78 year old man presented to the hospital with new onset of dysphagia, dysarthria, bilateral ptosis and left facial droop. The patient was given intravenous alteplase for possible stroke. On admission the patient also tested positive for COVID-19. His symptoms persisted post-alteplase. On exam he was noted to have fatigable ptosis, weakness of brow elevation, eye closure, horizontal movements of the tongue and intermittent dysarthria, raising the concern for myasthenia gravis. A trial of Mestinon led to improved symptoms. Serum acetylcholine receptor antibodies were positive, confirming the Myasthenia Gravis diagnosis. He received 5 sessions of intravenous immunoglobulin (IVIG) due to persistent bulbar symptoms. He initially responded well to treatment but later decompensated with respiratory failure requiring intubation. He was then treated with plasmapheresis for 5 days with symptom improvement and was successfully extubated.

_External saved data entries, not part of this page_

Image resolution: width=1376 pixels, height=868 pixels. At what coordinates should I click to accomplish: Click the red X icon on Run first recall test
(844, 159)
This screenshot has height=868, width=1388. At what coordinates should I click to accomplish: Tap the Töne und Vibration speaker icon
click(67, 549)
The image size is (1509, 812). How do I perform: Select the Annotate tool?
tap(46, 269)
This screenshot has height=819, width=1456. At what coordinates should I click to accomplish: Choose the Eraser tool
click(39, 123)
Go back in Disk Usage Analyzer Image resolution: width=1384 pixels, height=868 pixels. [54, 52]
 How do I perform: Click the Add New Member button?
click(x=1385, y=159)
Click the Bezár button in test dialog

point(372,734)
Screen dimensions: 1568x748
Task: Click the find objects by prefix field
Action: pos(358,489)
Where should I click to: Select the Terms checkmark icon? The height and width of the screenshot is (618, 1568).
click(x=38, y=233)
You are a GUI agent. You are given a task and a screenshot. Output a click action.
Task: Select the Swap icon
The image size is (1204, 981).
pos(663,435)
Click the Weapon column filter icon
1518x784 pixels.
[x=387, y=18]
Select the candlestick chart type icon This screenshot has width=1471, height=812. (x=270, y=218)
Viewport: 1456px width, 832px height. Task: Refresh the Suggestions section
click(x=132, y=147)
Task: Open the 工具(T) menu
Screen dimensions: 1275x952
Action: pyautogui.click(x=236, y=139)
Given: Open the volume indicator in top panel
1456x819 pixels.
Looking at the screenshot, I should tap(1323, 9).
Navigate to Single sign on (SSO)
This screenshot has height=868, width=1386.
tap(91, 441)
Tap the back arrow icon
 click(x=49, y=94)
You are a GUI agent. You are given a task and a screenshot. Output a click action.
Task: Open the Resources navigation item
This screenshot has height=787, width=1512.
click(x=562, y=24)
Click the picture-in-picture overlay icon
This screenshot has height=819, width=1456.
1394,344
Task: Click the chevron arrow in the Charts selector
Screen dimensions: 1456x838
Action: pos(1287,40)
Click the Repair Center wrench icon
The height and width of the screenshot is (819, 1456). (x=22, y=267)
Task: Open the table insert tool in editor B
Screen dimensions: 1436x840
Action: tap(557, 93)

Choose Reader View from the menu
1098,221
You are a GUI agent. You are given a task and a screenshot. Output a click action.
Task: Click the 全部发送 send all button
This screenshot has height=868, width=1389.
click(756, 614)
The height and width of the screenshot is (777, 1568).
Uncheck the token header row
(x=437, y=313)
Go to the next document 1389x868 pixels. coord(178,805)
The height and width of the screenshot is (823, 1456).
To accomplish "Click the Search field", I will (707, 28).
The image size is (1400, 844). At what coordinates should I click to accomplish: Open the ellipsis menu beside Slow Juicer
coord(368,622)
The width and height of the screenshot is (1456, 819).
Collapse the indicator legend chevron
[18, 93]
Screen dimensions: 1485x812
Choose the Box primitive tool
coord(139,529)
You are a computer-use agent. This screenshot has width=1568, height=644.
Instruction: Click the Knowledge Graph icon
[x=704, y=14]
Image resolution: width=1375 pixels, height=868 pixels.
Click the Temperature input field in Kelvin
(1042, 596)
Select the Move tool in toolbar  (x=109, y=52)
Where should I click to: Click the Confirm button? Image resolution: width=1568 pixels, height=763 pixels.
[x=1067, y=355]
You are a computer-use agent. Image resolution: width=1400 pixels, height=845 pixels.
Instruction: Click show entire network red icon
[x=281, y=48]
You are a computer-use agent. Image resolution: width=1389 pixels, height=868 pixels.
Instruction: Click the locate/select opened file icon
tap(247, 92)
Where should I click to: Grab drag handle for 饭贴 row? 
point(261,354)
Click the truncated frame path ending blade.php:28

Our patient with a new diagnosis of myasthenia gravis with simultaneous COVID-19 infection eventually progressed into myasthenic crisis. This case raises the possibility of myasthenia and/or myasthenic crisis being a neurological complication of COVID-19 infection. Mechanisms behind this have been postulated to include molecular mimicry, the inflammatory cascade of COVID-19 leading to immune dysregulation, or viral illness triggering previously asymptomatic patients. Awareness of new onset myasthenia associated with COVID-19 infection can lead to earlier diagnosis and treatment.